____ Material supplied
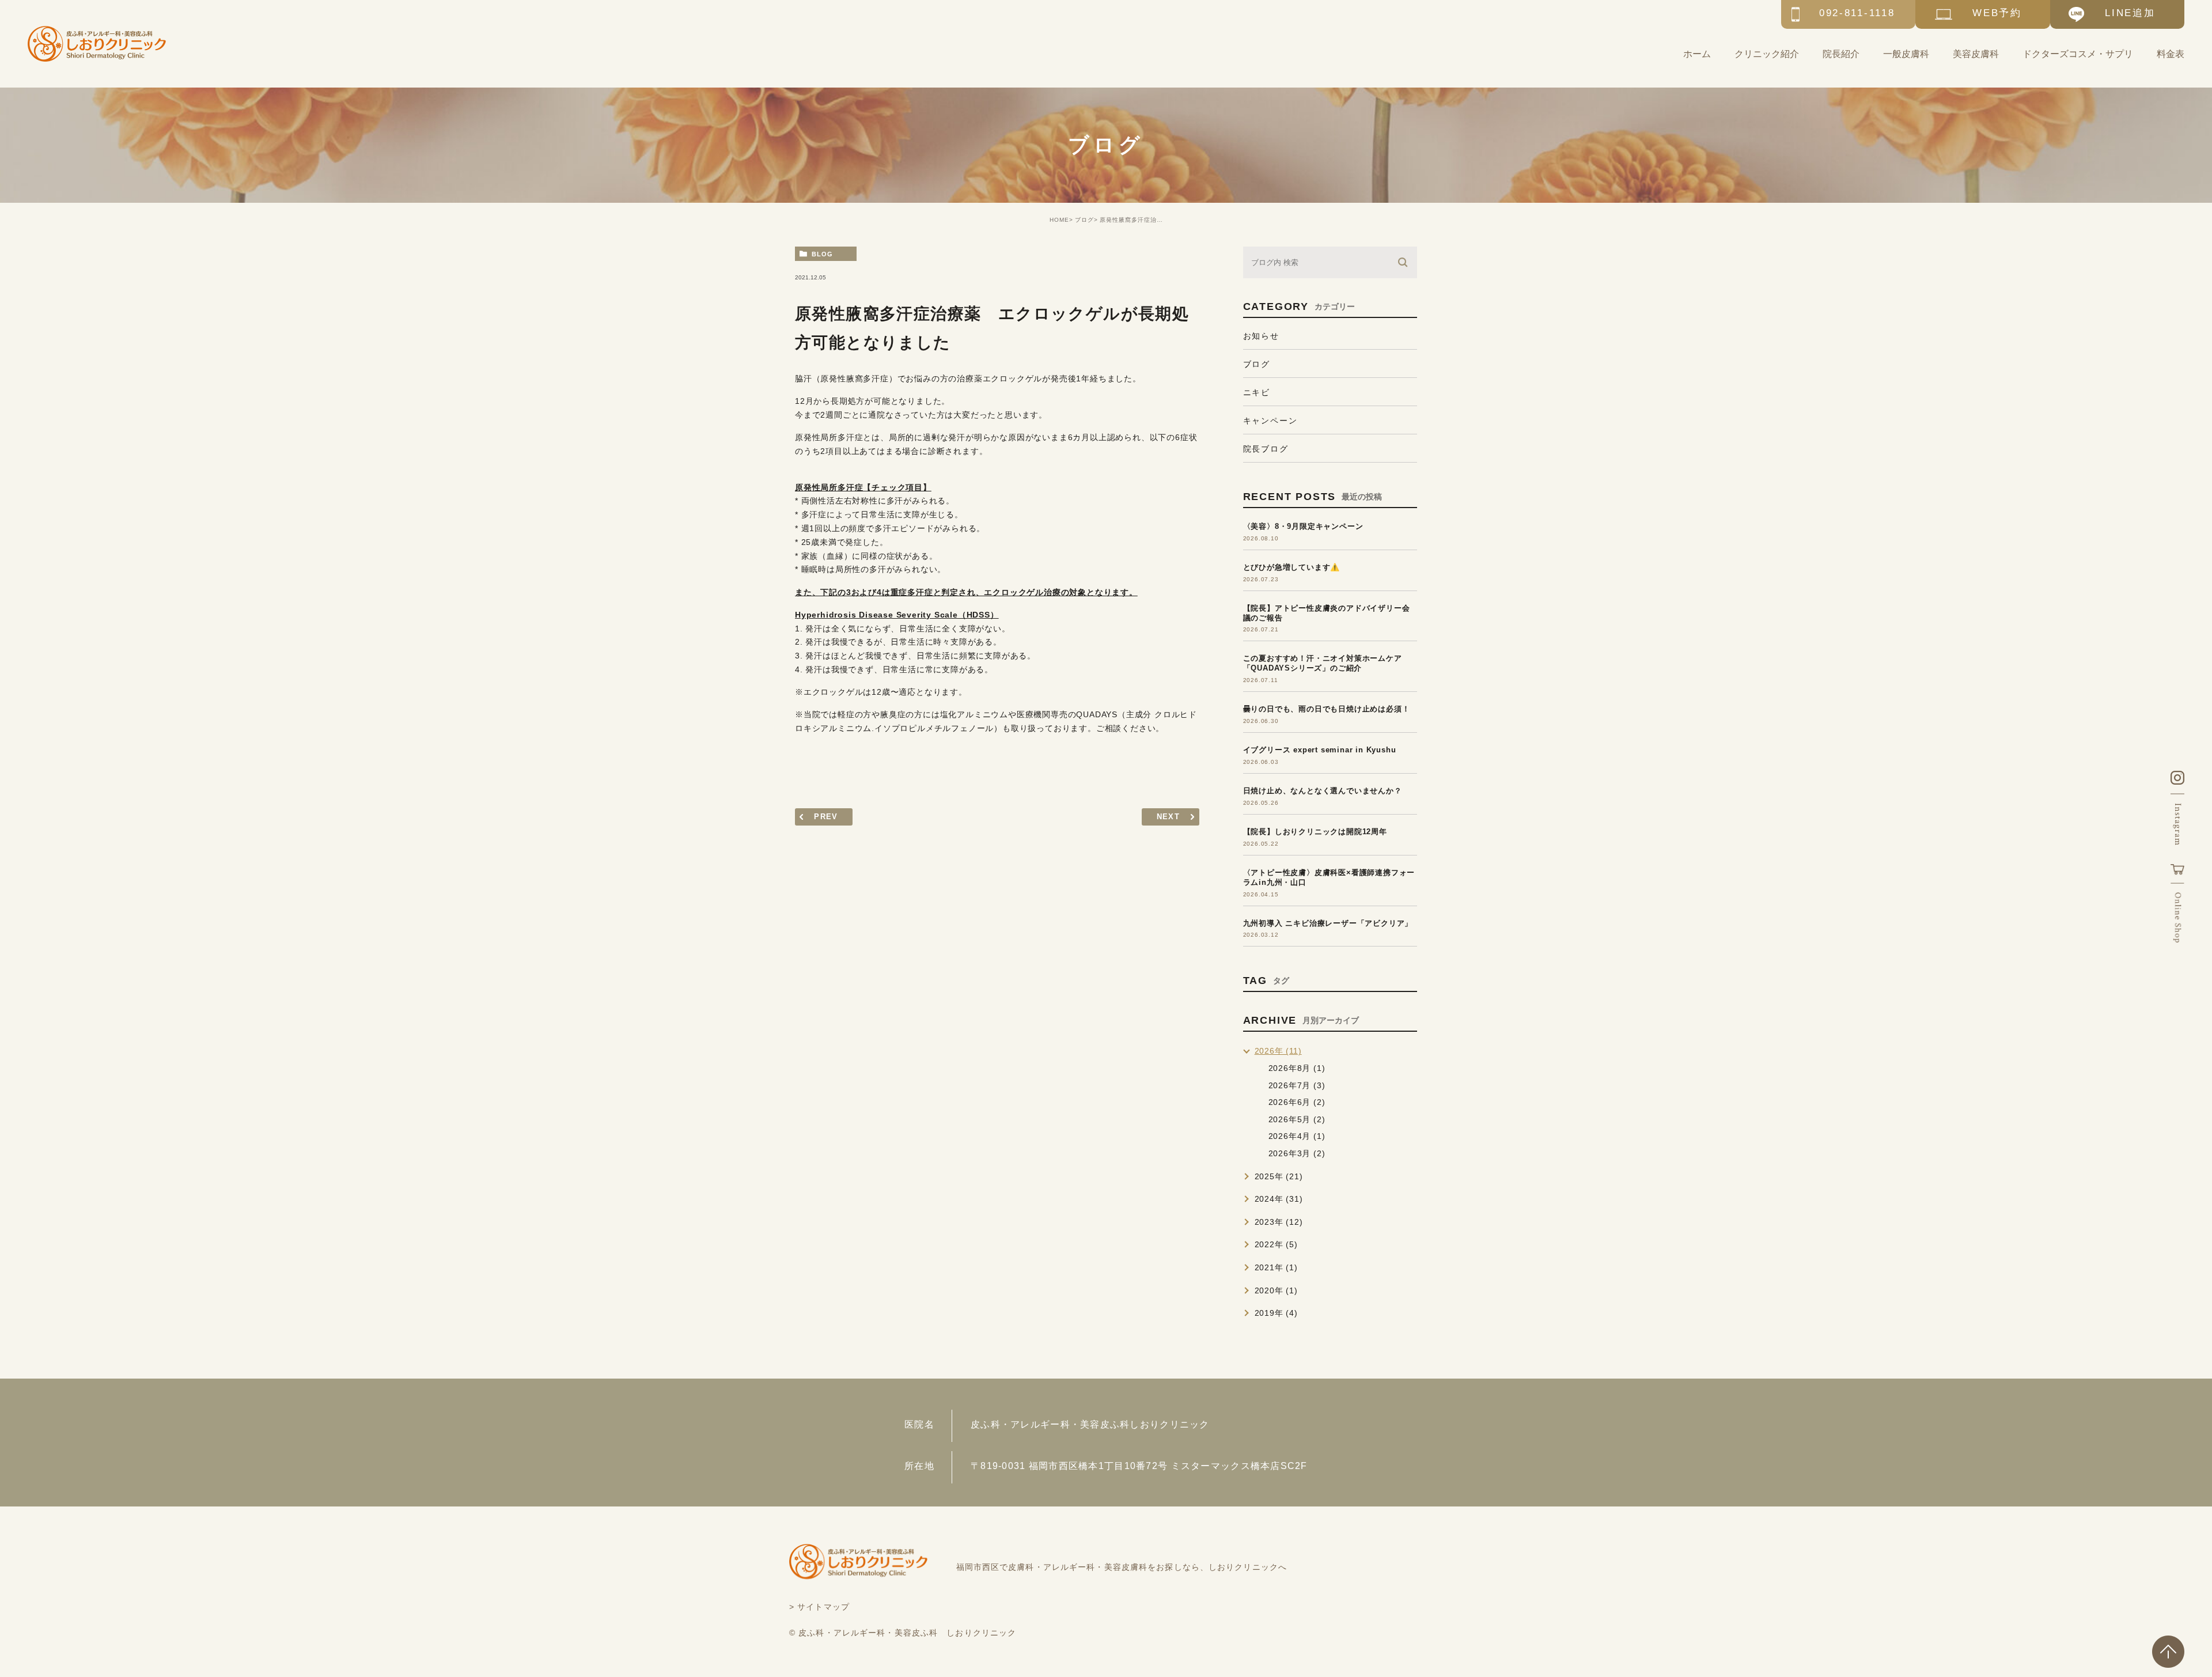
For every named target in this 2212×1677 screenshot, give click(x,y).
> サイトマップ (819, 1606)
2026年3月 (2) (1296, 1153)
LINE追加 (2130, 12)
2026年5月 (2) (1296, 1119)
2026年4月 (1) (1296, 1136)
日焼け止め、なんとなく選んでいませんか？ (1322, 790)
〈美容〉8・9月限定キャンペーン (1303, 526)
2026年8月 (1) (1296, 1068)
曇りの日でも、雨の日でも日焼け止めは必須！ (1326, 709)
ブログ (1084, 220)
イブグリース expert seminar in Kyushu (1319, 749)
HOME (1059, 220)
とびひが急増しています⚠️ (1291, 567)
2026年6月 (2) (1296, 1102)
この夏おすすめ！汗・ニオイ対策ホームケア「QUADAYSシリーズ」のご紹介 (1322, 663)
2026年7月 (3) (1296, 1085)
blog (822, 254)
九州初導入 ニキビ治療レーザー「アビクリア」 (1328, 923)
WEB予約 (1997, 12)
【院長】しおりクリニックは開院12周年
________
**What you will do:** Return the line that contains "この夏おすすめ！汗・ニオイ対策ホームケア「QUADAYSシリーズ」のご紹介 (1322, 663)" along with every line after it through the end of the entries, exactly, adding nothing.

**Response to this task:**
この夏おすすめ！汗・ニオイ対策ホームケア「QUADAYSシリーズ」のご紹介 (1322, 663)
2026年7月 (3) (1296, 1085)
blog (822, 254)
九州初導入 ニキビ治療レーザー「アビクリア」 (1328, 923)
WEB予約 (1997, 12)
【院長】しおりクリニックは開院12周年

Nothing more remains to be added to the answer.